Source data:
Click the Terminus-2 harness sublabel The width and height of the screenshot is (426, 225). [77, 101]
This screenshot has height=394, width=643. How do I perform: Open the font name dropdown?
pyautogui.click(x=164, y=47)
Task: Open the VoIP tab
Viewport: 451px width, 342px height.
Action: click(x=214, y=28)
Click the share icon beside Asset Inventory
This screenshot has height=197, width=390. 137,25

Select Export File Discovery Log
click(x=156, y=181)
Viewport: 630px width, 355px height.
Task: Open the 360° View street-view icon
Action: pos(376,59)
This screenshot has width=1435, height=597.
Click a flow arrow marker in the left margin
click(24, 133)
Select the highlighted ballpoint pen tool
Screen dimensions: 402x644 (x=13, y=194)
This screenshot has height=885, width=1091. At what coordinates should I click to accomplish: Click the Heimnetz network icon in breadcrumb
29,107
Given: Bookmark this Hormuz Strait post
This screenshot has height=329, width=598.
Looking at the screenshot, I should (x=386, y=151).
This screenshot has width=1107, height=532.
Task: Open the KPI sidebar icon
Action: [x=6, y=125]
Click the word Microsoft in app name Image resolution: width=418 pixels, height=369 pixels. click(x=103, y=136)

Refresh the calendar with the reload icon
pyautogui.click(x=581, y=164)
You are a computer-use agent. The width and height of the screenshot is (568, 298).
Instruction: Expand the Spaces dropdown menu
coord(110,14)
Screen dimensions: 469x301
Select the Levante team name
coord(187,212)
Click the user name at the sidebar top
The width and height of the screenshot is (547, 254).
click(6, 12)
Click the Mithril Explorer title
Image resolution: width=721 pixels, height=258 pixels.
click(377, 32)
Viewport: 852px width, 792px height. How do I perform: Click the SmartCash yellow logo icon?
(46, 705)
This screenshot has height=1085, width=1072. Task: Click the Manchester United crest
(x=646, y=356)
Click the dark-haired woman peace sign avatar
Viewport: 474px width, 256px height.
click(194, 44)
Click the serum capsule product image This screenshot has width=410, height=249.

Your instructions:
Every entry must be output again exactly as it was given.

Answer section:
Click the Terminus-2 harness sublabel The width and height of the screenshot is (426, 225). [77, 101]
This screenshot has height=394, width=643. How do I perform: Open the font name dropdown?
pyautogui.click(x=164, y=47)
Task: Open the VoIP tab
Viewport: 451px width, 342px height.
Action: click(x=214, y=28)
Click the share icon beside Asset Inventory
This screenshot has height=197, width=390. 137,25

Select Export File Discovery Log
click(x=156, y=181)
Viewport: 630px width, 355px height.
Task: Open the 360° View street-view icon
Action: pos(376,59)
This screenshot has width=1435, height=597.
Click a flow arrow marker in the left margin
click(24, 133)
Select the highlighted ballpoint pen tool
Screen dimensions: 402x644 (x=13, y=194)
This screenshot has height=885, width=1091. At what coordinates should I click to accomplish: Click the Heimnetz network icon in breadcrumb
29,107
Given: Bookmark this Hormuz Strait post
This screenshot has height=329, width=598.
Looking at the screenshot, I should (x=386, y=151).
This screenshot has width=1107, height=532.
Task: Open the KPI sidebar icon
Action: [x=6, y=125]
Click the word Microsoft in app name Image resolution: width=418 pixels, height=369 pixels. click(x=103, y=136)

Refresh the calendar with the reload icon
pyautogui.click(x=581, y=164)
You are a computer-use agent. The width and height of the screenshot is (568, 298).
Instruction: Expand the Spaces dropdown menu
coord(110,14)
Screen dimensions: 469x301
Select the Levante team name
coord(187,212)
Click the user name at the sidebar top
The width and height of the screenshot is (547, 254).
click(6, 12)
Click the Mithril Explorer title
Image resolution: width=721 pixels, height=258 pixels.
click(377, 32)
Viewport: 852px width, 792px height. How do I perform: Click the SmartCash yellow logo icon?
(46, 705)
This screenshot has height=1085, width=1072. Task: Click the Manchester United crest
(x=646, y=356)
Click the dark-haired woman peace sign avatar
Viewport: 474px width, 256px height.
click(194, 44)
Click the serum capsule product image This screenshot has width=410, height=249.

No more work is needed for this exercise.